Герман. Ты права, впервые после сорок пятого года у меня нет с утра аппетита. Я подумал о Штюцлинге, он стал хорошим, добросовестным юристом, но Бин-герле не помогут никакие телефонные звонки: остаться за решеткой или выйти на во-лю – для него равно опасно. (Прихлебывает кофе, курит.) Молодой граф Эрле цу Вербен с машиной ровно в четырнадцать ноль-ноль будет ждать его у тюремных ворот, а затем отвезет к самолету. Кстати, Эрика, почему ты никогда не рассказывала мне о том, что было у тебя с Кундтом, и об отношениях Кундта с Элизабет Блаукремер и с Гертрудой Хальберкамм?

Эрика (тихо). Ты в самом деле до сих пор так и не знаешь, что есть мужчины, которые считают себя неотразимыми? (Поднимается, идет к мужу, обхватывает его лицо руками.) И кроме того, убеждены, что для них нет ничего недоступного. (Медлит.) Элизабет подробно рассказала мне. Она пошла на это из ненависти к Кундту и к Блаук-ремеру. Кундта она каким-то образом – не знаю каким – унизила, высмеяла.,. А главное, милый Герман, я охраняла твою чистоту, ибо нет ничего трогательнее чистых мужчин. Меня всегда поражало, как можно сохранить совесть, душу, имея дело с Кундтом, Хальберкаммом, Блаукремером и Бингерле. Что может быть драгоценнее чистой души мужчины! Если кто неотразим, так это ты… Было темно, когда ты впервые заговорил со мной, сорок четыре года назад. Помню, была воздушная тревога, ты новобранец, солдатская форма сидит на тебе плохо. Я зазвала тебя к себе – это была не жалость и еще не любовь, – мне захотелось тебя, захотелось узнать, как это все происходит. В общем, любопытство. Воспитанная в благочестивом духе восемнадцатилетняя девушка, бедная продавщица обуви, и вот, когда я тебя разглядела при свете, ты произвел на меня ужасное впечатление: мундир и брюки перекручены, сапоги велики, а ты так и обомлел оттого, что я оказалась хорошенькой, ты-то меня тоже не разглядел как следует в темноте. И еще я боялась, что ты оробеешь. Ведь кто-то из нас должен был проявить инициативу, ну я и трусила, что это придется сделать мне. Но ты крепко обнял меня, сначала я видела твои глаза, твои руки, уже потом – всего тебя, но прежде всего глаза, серые, нежные, грустные, умные. Ты не поверишь, до чего смешны красавчики, которые на улице увивались за нами, продавщицами, – какие у них дурацкие глаза и неуклюжие руки… У тех ребят, которых я встречала у Хильды, моей соседки по мансарде, на уме было только одно: свести меня с кем-нибудь. Ах, Герман, я оставалась тебе верной всегда, как и обещала, мне это было нетрудно. Но рассказать тебе, как Элизабет поступила с Кундтом, чтобы сбить с него спесь, унизить его, – рассказать это тебе, с твоей детской душой?

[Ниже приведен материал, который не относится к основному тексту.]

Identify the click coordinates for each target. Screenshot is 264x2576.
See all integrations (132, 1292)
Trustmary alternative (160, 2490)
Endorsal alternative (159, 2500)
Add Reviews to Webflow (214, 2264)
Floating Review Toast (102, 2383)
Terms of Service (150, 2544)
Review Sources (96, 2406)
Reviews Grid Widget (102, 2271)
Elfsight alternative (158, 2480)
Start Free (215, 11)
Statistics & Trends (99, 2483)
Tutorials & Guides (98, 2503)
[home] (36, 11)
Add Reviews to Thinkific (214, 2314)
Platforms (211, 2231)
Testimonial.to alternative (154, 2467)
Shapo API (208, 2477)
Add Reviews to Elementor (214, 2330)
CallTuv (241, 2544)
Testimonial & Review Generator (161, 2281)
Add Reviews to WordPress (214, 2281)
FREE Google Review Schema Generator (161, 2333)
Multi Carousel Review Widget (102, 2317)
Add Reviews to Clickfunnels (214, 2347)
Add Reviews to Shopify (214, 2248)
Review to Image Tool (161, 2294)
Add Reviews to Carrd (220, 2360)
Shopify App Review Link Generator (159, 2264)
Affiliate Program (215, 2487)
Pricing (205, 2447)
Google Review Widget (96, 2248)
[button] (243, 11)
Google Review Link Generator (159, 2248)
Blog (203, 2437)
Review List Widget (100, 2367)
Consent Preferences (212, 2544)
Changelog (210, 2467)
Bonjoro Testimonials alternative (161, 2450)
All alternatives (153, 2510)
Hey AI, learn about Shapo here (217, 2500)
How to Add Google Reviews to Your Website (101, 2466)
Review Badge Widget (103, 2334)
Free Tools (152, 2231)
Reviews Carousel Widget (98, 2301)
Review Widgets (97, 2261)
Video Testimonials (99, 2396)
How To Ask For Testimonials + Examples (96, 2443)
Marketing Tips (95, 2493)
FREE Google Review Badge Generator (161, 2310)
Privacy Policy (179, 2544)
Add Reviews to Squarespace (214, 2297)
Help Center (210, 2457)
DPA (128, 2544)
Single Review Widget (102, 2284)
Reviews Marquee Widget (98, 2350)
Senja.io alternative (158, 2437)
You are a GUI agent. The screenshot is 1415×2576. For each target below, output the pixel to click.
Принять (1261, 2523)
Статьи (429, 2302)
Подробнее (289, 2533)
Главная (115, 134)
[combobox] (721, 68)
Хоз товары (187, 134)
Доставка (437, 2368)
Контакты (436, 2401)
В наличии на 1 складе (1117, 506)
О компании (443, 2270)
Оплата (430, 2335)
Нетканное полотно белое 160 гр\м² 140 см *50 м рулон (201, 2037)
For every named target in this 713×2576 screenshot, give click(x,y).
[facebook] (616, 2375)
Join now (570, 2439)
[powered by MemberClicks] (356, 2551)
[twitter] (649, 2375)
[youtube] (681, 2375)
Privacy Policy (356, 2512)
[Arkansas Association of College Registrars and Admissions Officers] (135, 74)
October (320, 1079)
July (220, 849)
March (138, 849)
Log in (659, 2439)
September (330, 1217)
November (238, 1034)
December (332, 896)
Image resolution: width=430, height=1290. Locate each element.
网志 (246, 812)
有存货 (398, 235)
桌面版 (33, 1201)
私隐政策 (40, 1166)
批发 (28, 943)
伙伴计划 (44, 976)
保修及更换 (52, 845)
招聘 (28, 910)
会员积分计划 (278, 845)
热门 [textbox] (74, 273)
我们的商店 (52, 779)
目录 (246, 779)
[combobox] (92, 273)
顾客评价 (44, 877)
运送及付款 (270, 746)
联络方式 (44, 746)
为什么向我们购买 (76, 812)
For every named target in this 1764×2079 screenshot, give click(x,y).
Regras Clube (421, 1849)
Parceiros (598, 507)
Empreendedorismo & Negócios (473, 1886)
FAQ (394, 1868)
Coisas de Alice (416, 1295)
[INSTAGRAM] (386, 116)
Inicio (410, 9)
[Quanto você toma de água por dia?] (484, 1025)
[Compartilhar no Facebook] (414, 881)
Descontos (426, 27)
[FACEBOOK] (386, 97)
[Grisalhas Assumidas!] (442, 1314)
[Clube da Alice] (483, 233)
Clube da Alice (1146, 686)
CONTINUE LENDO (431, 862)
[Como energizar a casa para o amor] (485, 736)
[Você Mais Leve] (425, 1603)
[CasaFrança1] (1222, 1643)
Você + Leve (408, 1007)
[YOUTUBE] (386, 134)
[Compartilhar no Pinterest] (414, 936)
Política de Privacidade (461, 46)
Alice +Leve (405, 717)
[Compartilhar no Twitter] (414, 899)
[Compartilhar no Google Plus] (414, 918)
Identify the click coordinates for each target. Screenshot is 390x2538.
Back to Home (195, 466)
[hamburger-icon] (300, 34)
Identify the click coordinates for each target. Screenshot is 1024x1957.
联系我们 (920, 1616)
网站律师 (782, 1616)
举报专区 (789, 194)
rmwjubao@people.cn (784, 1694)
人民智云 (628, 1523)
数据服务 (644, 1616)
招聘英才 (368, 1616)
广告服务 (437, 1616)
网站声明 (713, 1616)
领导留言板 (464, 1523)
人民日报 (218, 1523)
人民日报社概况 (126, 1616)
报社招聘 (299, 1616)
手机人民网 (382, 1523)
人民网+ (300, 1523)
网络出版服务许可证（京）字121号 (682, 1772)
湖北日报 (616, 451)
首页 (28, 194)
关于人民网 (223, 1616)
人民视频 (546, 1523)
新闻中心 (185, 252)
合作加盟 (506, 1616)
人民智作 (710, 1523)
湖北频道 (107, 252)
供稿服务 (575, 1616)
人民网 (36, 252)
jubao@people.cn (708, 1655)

Герман (с удивлением смотрит на нее, тихо говорит). Ну переодевайся потихоньку, уже пора. Может, наденешь серый костюм? А к нему розовую коралловую брошку? Блаукремер подъедет минут через двадцать, так что успеешь. Сегодня ты должна выглядеть особенно хорошо. (Смеется.) Торжественная месса, телевидение – прямая трансляция.

Эрика. Я не хочу переодеваться, Герман, я буду сидеть в халате, непричесанная на моем балконе, пить кофе и поглядывать в бинокль на сад Карла, там ли он и что поделывает. Буду наблюдать за баржами на Рейне, смотреть, как жена шкипера понесет своему мужу кофе в рулевую будку, обнимет его. Если сцена станет слишком интимной, отвернусь.

Герман (с испугом, серьезно). Ты действительно не хочешь идти? Эрика, не шути. Нельзя же так, ты не можешь бросить меня одного. Ты впервые, впервые удостоишься чести сидеть рядом с Хойльбуком. Торжественная месса в память Эрфтлера-Блюма, которую будет служить кардинал соборно с тремя епископами, причем с начала и до конца по-латыни… Разразится скандал, если ты не явишься.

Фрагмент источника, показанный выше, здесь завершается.